> [Goal of the exercise]: In the material below, find every line containing "arrows" and copy that line.

Supplied data Block Start

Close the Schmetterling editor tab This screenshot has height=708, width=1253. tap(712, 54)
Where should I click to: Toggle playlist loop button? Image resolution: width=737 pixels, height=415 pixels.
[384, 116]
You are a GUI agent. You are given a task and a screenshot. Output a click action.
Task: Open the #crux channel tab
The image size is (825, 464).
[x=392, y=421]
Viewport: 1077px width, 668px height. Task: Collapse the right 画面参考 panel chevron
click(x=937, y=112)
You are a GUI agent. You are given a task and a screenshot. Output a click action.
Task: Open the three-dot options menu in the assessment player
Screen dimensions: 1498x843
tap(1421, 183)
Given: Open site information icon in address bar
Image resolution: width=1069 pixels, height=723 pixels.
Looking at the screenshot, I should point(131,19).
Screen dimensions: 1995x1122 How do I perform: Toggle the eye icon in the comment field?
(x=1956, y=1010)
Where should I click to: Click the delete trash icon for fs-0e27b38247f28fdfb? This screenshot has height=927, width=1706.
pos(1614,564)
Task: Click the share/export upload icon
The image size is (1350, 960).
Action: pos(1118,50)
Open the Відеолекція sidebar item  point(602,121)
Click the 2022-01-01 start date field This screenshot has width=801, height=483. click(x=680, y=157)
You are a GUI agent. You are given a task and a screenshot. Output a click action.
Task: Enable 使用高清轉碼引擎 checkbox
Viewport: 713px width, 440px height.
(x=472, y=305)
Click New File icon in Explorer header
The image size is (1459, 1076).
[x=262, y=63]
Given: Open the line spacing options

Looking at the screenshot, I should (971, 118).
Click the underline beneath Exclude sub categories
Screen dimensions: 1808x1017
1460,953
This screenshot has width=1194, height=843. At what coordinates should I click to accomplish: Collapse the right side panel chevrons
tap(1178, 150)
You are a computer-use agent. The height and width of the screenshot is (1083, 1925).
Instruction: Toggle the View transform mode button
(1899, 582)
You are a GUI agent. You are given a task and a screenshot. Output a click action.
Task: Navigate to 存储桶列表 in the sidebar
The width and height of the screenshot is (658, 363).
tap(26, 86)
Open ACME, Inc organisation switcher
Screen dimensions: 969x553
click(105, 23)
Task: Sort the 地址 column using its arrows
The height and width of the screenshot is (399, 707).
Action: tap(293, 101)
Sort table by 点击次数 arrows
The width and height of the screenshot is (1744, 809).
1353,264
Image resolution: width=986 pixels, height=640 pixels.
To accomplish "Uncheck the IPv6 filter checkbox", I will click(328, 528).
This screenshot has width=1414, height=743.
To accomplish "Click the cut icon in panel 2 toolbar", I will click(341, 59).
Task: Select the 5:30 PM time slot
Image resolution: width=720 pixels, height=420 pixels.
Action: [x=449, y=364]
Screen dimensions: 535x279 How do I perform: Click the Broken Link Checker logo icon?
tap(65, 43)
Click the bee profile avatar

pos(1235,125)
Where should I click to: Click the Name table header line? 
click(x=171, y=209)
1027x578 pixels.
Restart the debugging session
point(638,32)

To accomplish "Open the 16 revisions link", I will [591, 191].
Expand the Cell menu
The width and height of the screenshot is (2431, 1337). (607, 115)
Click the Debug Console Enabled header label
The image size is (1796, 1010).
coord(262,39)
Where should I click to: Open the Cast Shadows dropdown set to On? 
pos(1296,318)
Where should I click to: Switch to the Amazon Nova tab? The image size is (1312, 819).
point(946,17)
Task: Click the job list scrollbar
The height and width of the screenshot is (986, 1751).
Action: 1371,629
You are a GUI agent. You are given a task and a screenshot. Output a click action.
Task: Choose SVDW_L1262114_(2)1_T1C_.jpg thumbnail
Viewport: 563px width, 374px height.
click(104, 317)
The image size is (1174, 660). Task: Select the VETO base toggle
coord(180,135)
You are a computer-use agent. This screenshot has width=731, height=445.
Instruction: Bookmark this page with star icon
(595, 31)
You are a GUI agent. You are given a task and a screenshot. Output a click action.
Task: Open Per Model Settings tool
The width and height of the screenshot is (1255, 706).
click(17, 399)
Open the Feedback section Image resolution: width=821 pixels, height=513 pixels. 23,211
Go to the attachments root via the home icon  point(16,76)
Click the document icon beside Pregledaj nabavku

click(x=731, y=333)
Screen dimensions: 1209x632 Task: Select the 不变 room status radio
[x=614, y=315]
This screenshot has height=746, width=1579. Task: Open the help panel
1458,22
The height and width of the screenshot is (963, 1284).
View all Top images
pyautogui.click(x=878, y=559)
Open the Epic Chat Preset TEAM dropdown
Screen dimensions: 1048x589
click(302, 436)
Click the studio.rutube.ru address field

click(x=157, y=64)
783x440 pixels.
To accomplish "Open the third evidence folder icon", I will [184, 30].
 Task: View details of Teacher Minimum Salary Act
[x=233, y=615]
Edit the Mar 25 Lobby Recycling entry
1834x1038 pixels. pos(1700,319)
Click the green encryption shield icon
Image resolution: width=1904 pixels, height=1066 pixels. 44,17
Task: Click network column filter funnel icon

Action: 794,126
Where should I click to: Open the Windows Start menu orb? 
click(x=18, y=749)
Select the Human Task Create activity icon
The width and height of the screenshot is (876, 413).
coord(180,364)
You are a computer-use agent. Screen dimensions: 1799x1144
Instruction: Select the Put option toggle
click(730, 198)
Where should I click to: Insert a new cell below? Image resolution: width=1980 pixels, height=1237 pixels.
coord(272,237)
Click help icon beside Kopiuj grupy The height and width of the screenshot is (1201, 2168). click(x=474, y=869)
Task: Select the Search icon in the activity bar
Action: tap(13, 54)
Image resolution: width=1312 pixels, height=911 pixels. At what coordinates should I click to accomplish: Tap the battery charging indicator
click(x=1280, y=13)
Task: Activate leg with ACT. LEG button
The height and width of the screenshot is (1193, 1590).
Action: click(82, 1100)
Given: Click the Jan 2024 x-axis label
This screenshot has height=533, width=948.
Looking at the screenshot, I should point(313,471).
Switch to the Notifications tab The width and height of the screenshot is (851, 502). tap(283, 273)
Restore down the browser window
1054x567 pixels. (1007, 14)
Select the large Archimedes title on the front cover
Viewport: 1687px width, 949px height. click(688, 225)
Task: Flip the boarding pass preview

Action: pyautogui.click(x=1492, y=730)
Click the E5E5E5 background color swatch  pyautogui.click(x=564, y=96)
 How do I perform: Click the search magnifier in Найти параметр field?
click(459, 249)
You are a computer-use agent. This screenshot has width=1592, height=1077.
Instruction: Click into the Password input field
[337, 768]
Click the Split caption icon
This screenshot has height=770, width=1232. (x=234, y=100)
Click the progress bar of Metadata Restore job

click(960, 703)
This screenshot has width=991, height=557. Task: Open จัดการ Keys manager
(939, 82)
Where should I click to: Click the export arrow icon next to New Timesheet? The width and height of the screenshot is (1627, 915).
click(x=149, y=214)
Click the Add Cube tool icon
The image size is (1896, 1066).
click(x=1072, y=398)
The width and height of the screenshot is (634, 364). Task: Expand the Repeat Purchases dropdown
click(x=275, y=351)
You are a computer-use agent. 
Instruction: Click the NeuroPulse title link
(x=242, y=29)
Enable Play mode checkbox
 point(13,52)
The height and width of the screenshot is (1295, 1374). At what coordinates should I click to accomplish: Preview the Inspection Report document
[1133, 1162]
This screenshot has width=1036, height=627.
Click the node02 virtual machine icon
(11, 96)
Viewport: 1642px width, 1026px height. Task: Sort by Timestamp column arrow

Supplied data Block End

> [Exercise answer]:
Task: Sort the 地址 column using its arrows
Sort table by 点击次数 arrows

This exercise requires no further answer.